상기 sgRNA는 서열번호 27로 구성되거나, ACVR1 p.R206H 돌연변이를 표적으로 하는 것이 바람직하나 이에 한정하지 않는다.

상기 ssODN은 서열번호 28으로 구성되거나, ACVR1 c.617G>A 돌연변이를 복구하기 위한 것이 바람직하나 이에 한정하지 않는다.

상기 방법으로 제조된 유전자 교정된 iPSC는 배양 후 3 내지 4주일 때 1차적인 iPSC 콜로니들을 분리하여 마트리겔(matrigel)이 코팅된 플레이트로 옮겨 배양을 지속하는 것을 특징으로 하나 이에 한정하지 않는다. 또한, 상기 iPSC는 섬유아세포 배지에 48시간 동안 배양한 후, 줄기세포 배지로 교체하여 배양을 지속하는 것이 바람직하나 이에 한정하지 않는다.

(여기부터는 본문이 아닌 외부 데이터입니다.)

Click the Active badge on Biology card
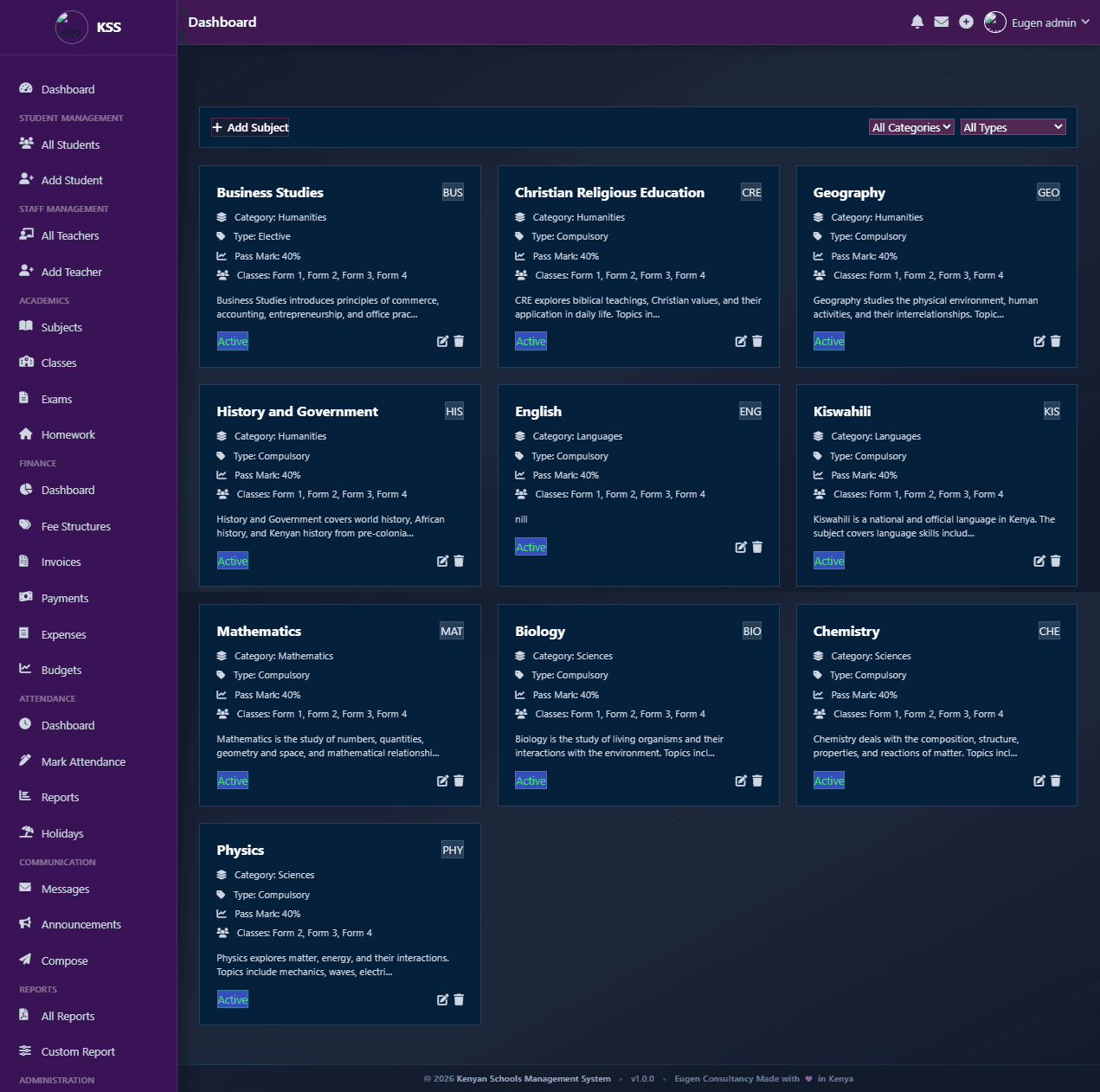Viewport: 1100px width, 1092px height. click(531, 780)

또한, 상기 방법으로 제조된 유전자 교정된 iPSC는 대립 유전자 중에 적어도 하나는 공여체 DNA가 표적에 삽입되어 있고, 동시에 다른 대립유전자 위치에 알젠에 의한 삽입-결실(indel) 돌연변이가 생성되는 것이 바람직하나 이에 한정하지 않는다.

상기 단계 1)에서 제조된 iPSC를 선별하는 상기 단계 2)는 당업계에서 공지된 유전자 교정 여부를 확인하는 방법으로 선별할 수 있다.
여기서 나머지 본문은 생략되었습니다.